The first time, in a locker room, Jack defuses the tension, lightly mocking the insults by accepting and even embroidering them. The second time, in a hallway, he again tries to remain cool, but when that doesn’t work he beats both the bully and his friend to a bloody pulp. The audience all but cheered — boorishness won out. Even after we learn that both boys have landed in the hospital, their families might sue, Jack has been suspended from school, and Tom is furious, Jack’s stupidity and momentary loss of control are still being celebrated. (A moment later, a similar point gets made when Tom says to Jack, “In this family, we don’t solve problems by hitting people.” Jack snaps back, “No, we shoot them,” and Tom slaps him in response, immediately disproving his point. This time no one applauded, at either screening.)
Jack’s comebacks in the locker room got some laughs, but certainly not applause. I’d wager this has to do with our programmed responses to genre; thoughtful responses (which you might call “art-house” responses) are likely to come later and more slowly. But in either case Cronenberg sets up our reactions, both simple and complex, with equal care.
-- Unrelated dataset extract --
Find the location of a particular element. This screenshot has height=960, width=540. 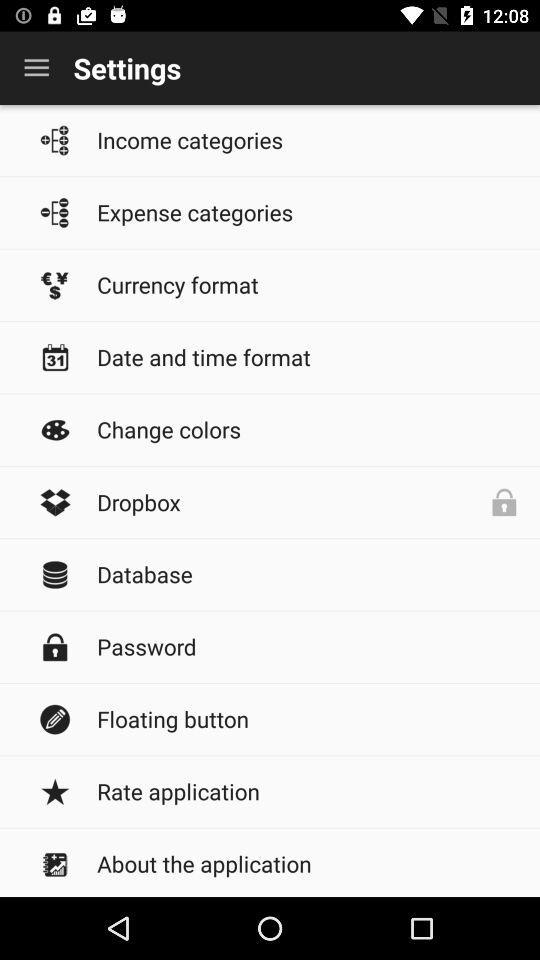

the password icon is located at coordinates (308, 645).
Combined with the visceral responses he creates, our thoughts become more than theoretical — we wind up experiencing them in our gut.
***
Postscript (6/25/2015): Josh Olson, the screenwriter of A History of Violence, has just posted the following helpful response to this review on Facebook:
Very nice piece, and thanks, Scott, for hipping me to it.
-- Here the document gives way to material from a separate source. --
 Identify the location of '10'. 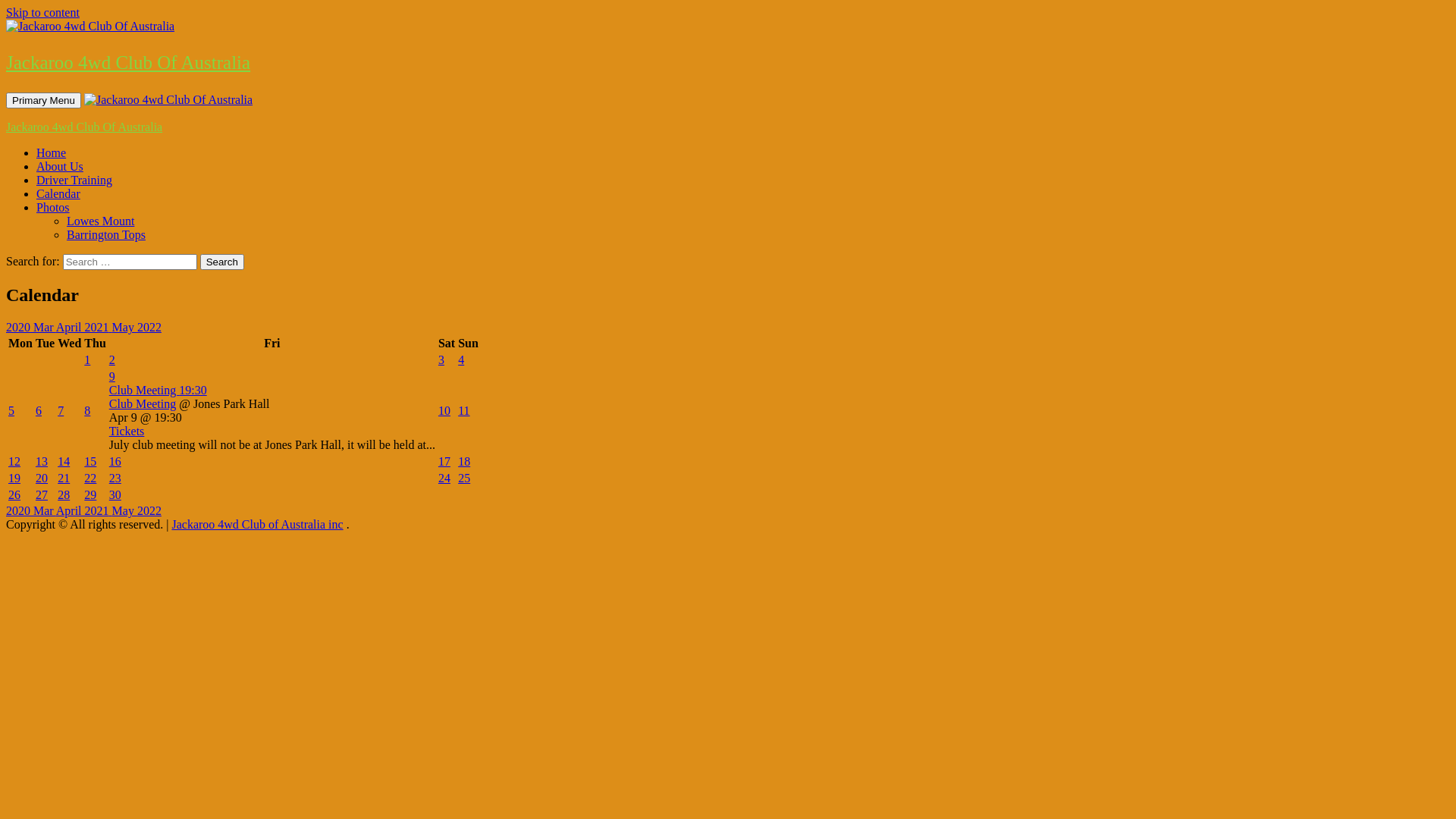
(437, 410).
Jonathan, if I could quibble with one thing… I get the need critics have to credit the director with everything the writer does… but sometimes one must speak up. To wit:
“So do the two remarkable sex scenes between Tom and his wife before and after she learns about his violent past (reportedly Cronenberg’s main contributions to Josh Olson’s script).”
Nope. Those scenes were not in my first draft. That much is absolutely true. When David came on board the project, as a huge fan of his work, I struggled to come up with a way to sign the film with his name. Obviously, biological mutations were out, so what I was left with was a complex, potentially disturbing, adult sex scene.
I told David I was going to come up with a scene that wouldn’t feel out of place in one of his movies, and he nixed the idea, told me flat out that he didn’t want the film to be too “Cronenbergy” (His word). I told him I’d come up with a scene so good he’d HAVE to put it in the film.
I count the fact that I managed to do that – and that that scene routinely gets pointed to as a quintessentially “Cronenbergy” scene – as one of the few unequivocal achievements of my life.
The rest – that interesting dichotomy you write so eloquently about – comes mostly from my deep love of genre films combined with my deep desire to make movies that speak to something real. It was basically an attempt to have our cake and eat it, too.
I’m a gigantic fan of Unforgiven, which I saw twice in theaters when it came out. I remember there were always people in the audience who cheered when the guy gets killed in the outhouse. The first time, it annoyed me. The second time, I got it. This movie works for the people who seek nothing more than cheap, visceral action movie thrills. But it also subverts those thrills, and can be appreciated on both levels. And, in fact, it works best if you can groove on both levels at the same time.